A little context is necessary here.
Back in the very early 1990s, I had a conversation with my grandmother who lived in Miami Beach, about the influx of Haitian refugees (Boat People). She blamed the entire situation for forcing her out of her home in Brooklyn (because it’s so much easier to blame people for trying to make their lives better) and she told me about the ship the US turned away during the war, as if that justified her racist remarks.
She’s long gone, but that whine has stuck with me long term, like a lot of other things she told me about her version of history.
The irony that she chose to move to Miami (trading Hatian refugees for Cuban refugees) was not lost on me then.
Thing is, with the Internet, it’s really easy to find the history of her remarks, however wrongheaded I think they were then.
The U.S. Government Turned Away Thousands of Jewish Refugees, Fearing That They Were Nazi Spies: In a long tradition of “persecuting the refugee,” the State Department and FDR claimed that Jewish immigrants could threaten national security
Those of us with a shred of decency and a memory for empathy understand the plight of these people who would rather have stayed home, if only their homes weren’t destroyed and dangerous to stay near.
The image of a sole boy in an ambulance, covered in dust and blood, a small body washed up onshore, neither of these images is strong enough to secure the required empathy of people who hear the word “migrant” and instantly associate these people with “freeloaders who want something for nothing.”
I would not be here now were it not for similar actions against the villages of my ancestors, at the turn of the last century. My great grandparents fled similar conditions in the Pale, seeking a safer place to raise their children. We are lucky we left Europe when we did, because the majority of us survived, amid intense racism.
Some of my family did not make it to safety, however, and some chose to move instead to England.
At one point, I thought (naively) that England might be an alternative to a fascist takeover of the US, but I’ve since come to the conclusion that England wouldn’t necessarily want me. The Brexit vote is a symptom of a much larger problem, pushed by the UKIP and driven by a lot of the same gut-founded emotional crap that kept the SS Drottningholm from discharging its cargo of refugees. It’s the same crap that’s driving far, far too many people to support Trump in this election.
I used to think (also naively) that the only reason the GOP feared refugees was that they might import more Democrats and that was not to be tolerated, but this has devolved into something much, much uglier. It’s about failing to accept responsibility in any conceivable way for the plight of these people, to shove them back into the shadows, and to continue to inflame the existing problem so that their endless war can continue indefinitely.

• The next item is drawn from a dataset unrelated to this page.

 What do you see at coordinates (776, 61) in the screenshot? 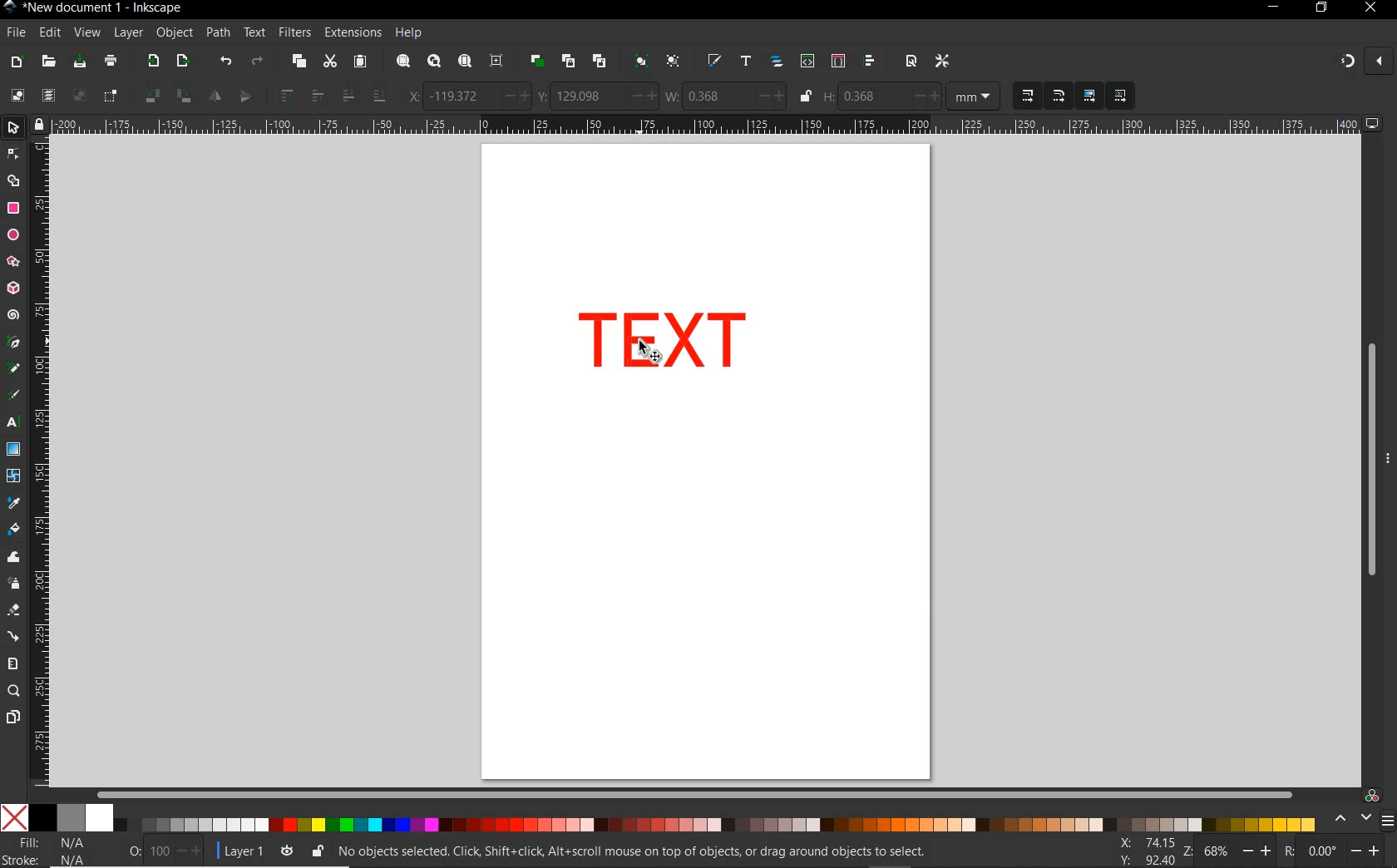
I see `OPEN OBJECTS` at bounding box center [776, 61].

What’s saddest about this is that these demagogues imply that if we elect them, they’ll keep us from war.
Yeah, well, George W. Bush and Dick Cheney did a bang-up job. We’re still paying that bill. Putting the GOP in charge of this country in anything other than dogcatcher virtually ensures war will never, ever, end. The refugees will never escape, and we won’t, either, if the other countries close their borders to us.
We can’t conceive of a time when we won’t be able to travel, but what’s to stop other countries from rejecting US for the same reasons we reject THEM?